Princesses Leya - L'histoire sans fond Quand deux humoristes amateurs de métal se rencontrent et décident de monter un projet ensemble, ça part dans tous les sens et ça peut donner Princesses Leya. Oui, il va y avoir de la pop culture en référence et des jeux de mots pourris à foison. Les auteurs principaux, tu les as certainement déjà vus et entendus car c'est Dedo (métalleux de service au Jamel Comedy Club, acteur dans des clips de Rufus Bellefleur ou Psykup...) et Antoine Schoumsky (qui en plus de chanter joue de la guitare et avant ça, il est aussi acteur, humouriste, doubleur, scénariste...). Concrétisant leurs idées les plus sauvages en 2018, leur comédie métal musicale se monte comme une tente igloo où pour assurer le chauffage la bassiste poétesse Cléo (Cléo Marie) et le moissonneur batteur Xavier viennent assurer les fondations rythmiques. Leur premier album ose sortir sous le nom de L'histoire sans fond parce que Atreyu était déjà pris et qu'au fond ils ne sont pas si bêtes, c'est à la fois des chansons qui se chantent comme des blagues où la parodie n'est jamais très loin (en effet, difficile de ne pas citer Ultra Vomit) et des sketchs avec un petit fond musical où le sérieux est parfois inexistant (difficile du coup de ne pas citer Ultra Vomit en concert).

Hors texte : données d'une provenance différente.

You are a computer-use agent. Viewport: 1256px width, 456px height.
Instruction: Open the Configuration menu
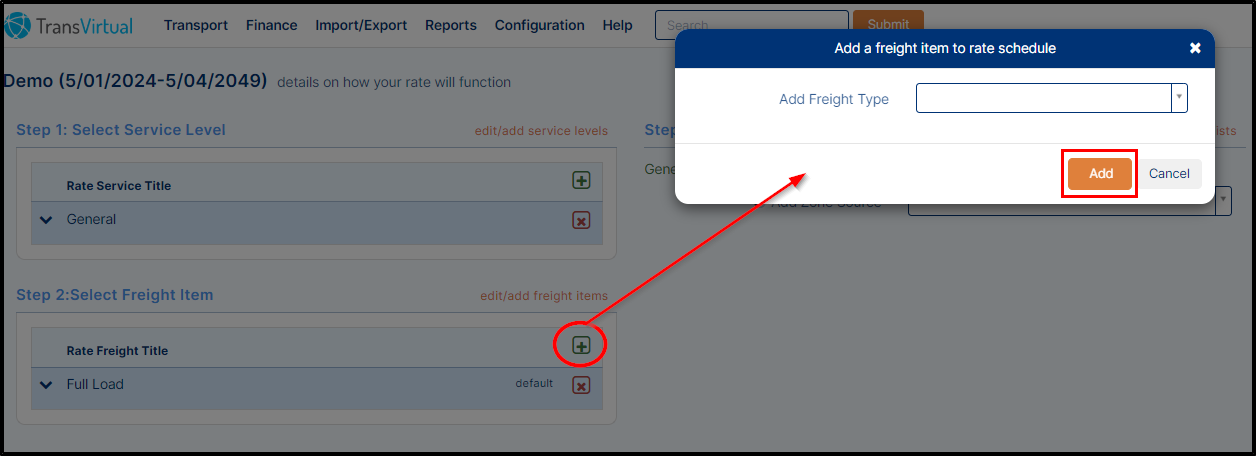pos(540,25)
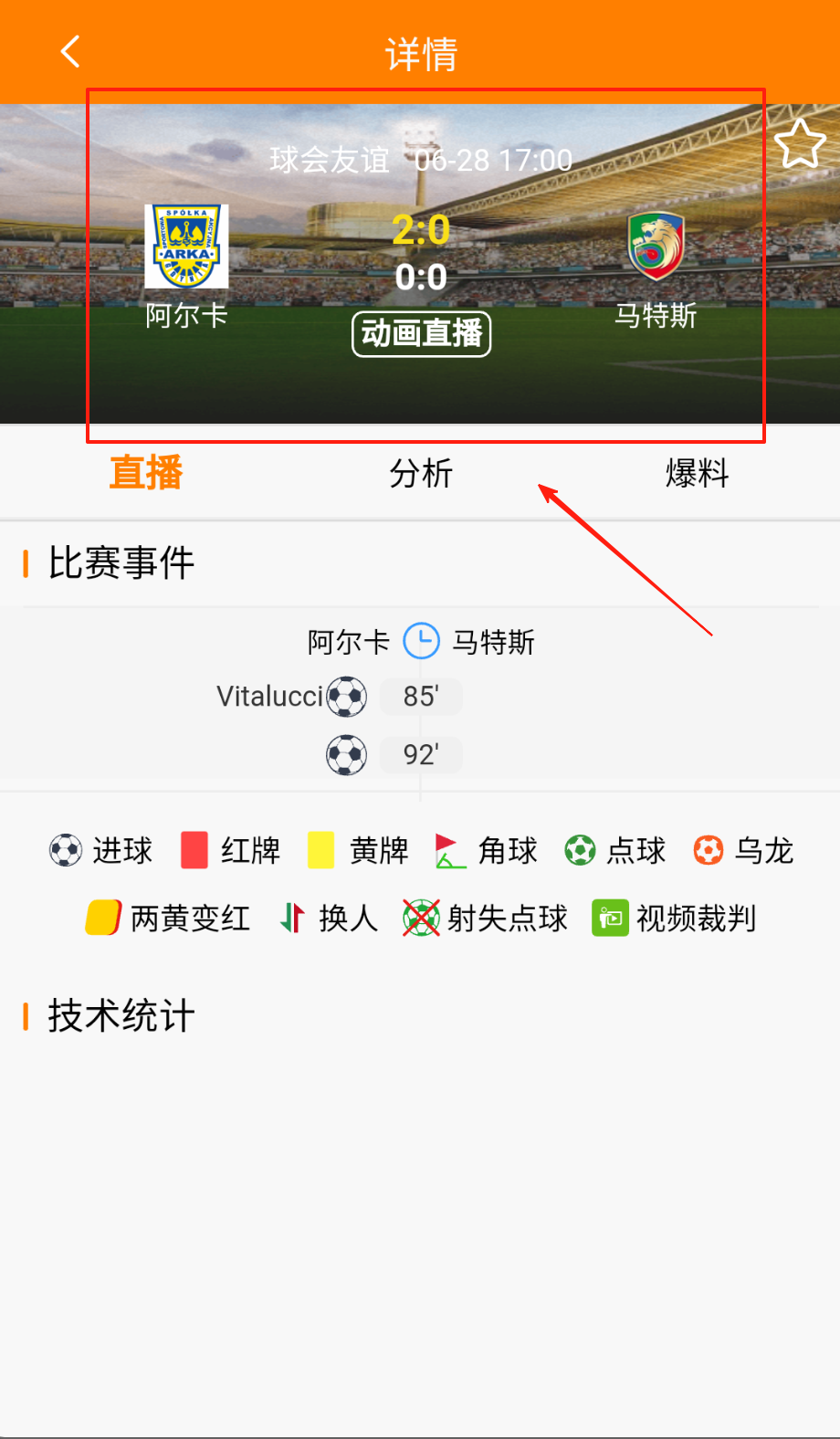Image resolution: width=840 pixels, height=1439 pixels.
Task: Click the substitution 换人 arrows icon
Action: click(292, 918)
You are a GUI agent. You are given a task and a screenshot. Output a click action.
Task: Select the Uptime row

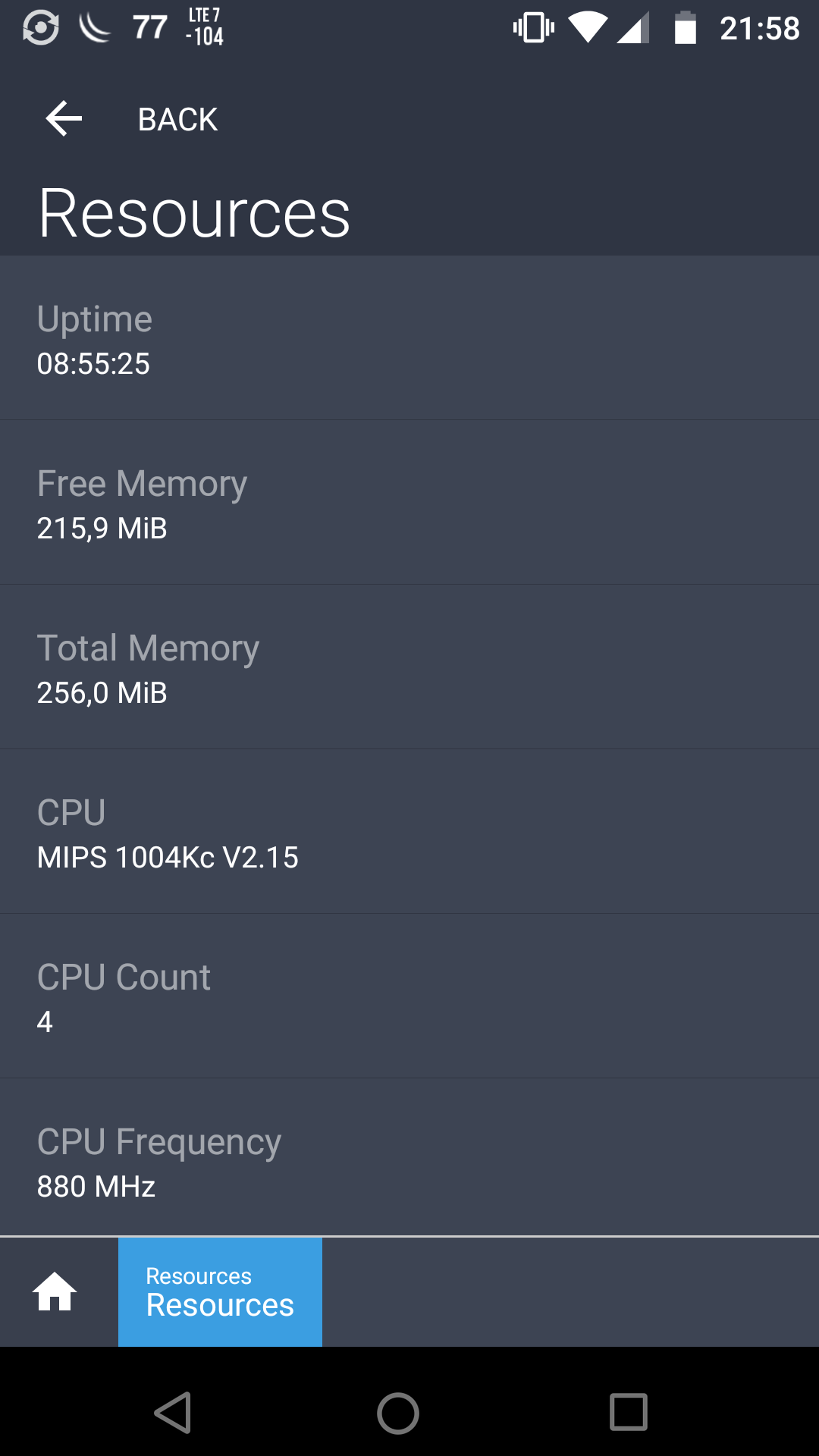coord(410,340)
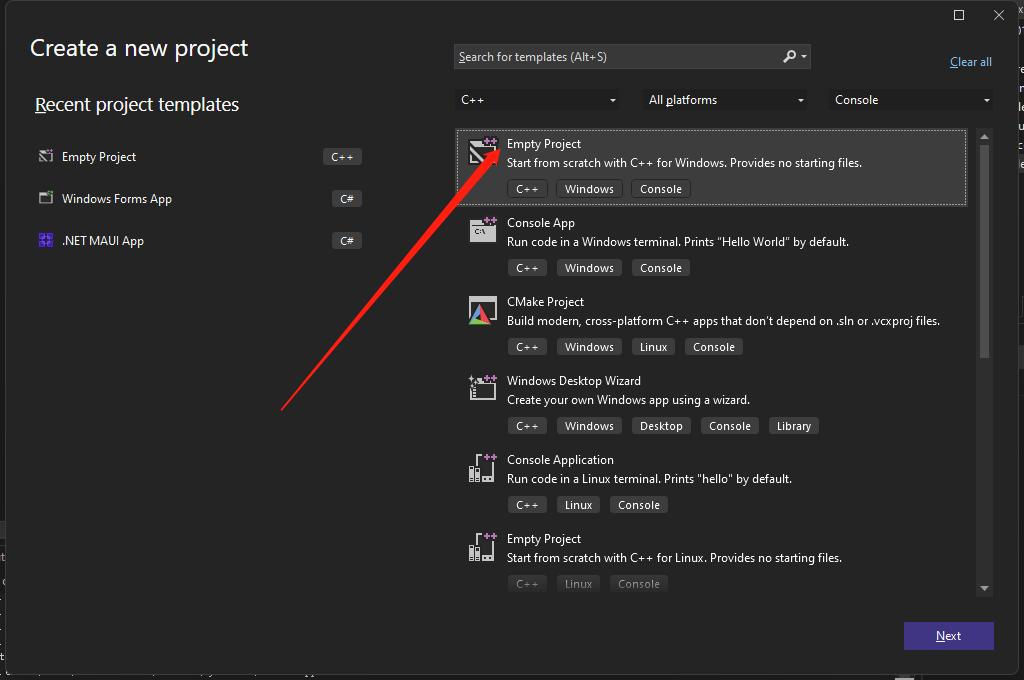1024x680 pixels.
Task: Click the recent .NET MAUI App icon
Action: (x=46, y=240)
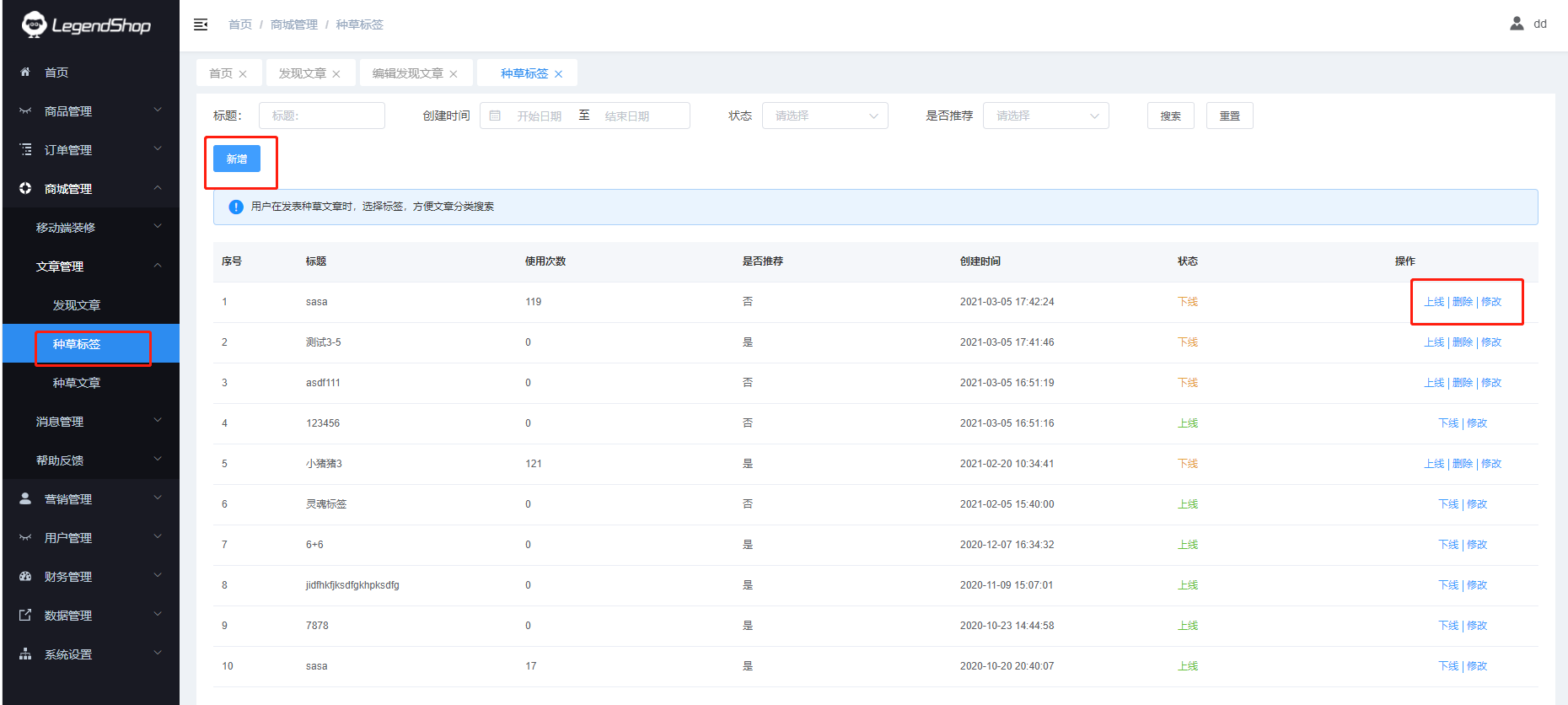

Comment faire une chronique de ce joyeux bordel ? C'est une vraie question parce que ça risque de spoiler et une blague divulgachée, c'est beaucoup moins marrant, du coup, je peux éviter de disserter sur les sketchs mais ça mettrait de côté la moitié de l'opus et ce serait dommage car c'est carrément bien intégré au tout et quand on ferme les yeux, on voit le spectacle comme si on était dans une vraie salle de ... spectacle. Alors, pour les plus jeunes, une "salle de spectacle", c'est un endroit où des gens qui ne se connaissent pas forcément venaient (souvent en payant leur place) pour voir et écouter une représentation organisée par un petit (ou des fois grand) groupe de personnes (qui souvent étaient payé pour ça), il y avait une scène surélevée, des lumières, des baffles, c'était un peu comme un film mais en vrai, une expérience de fou. Comme les Princesses Leya ont commencé leurs aventures avec un show, ils ont pris l'habitude de narrer des histoires, ils nous emmènent dans la leur qui a plus de queue que de tête (oui, ça sent un peu la poussée d'hormone adolescente juste sous la ceinture que la réflexion nietzschéenne sur le naturalisme) et où l'on croise une belle brochette de personnages et de lieux tout aussi improbables que sujets à déconnade (une bibliothèque des chansons du rock, un utérus, un bar à coktail, le temple d'un Eric Cartman poète...). Et avec tout ça, on a des vrais morceaux de musique. Enfin presque, car c'est souvent fortement inspirés de trucs existants voire même carrément des reprises version métal de quelques hits de l'été (le fantastique "Makeba" de Jain, un exceptionnel "Balls balls balls" sauce Rammstein qui fait écho au "Boys boys boys" de Sabrina, le touchant "Single lady killer" qui doit plus à Machine Head et Meshuggah qu'à Beyoncé...), ce sont ces plages garnies de références qui font la différence, les autres étant "bien mais pas top" (pour citer le culte reportage biographique du commissaire Bialès).

Histoire d'en finir (quand même), si tu aimes le culte, Star Wars, Ultra Vomit, les calembours, la reine, les poils, Brassens, la polka, la vodka, le papier peint intissé, le gel hydroalcoolique anonyme, Jimi Hendrix, les moustaches, l'ébénisterie, les chattes angora, le chanvre et le Kamoulox, tu risques d'apprécier cet album.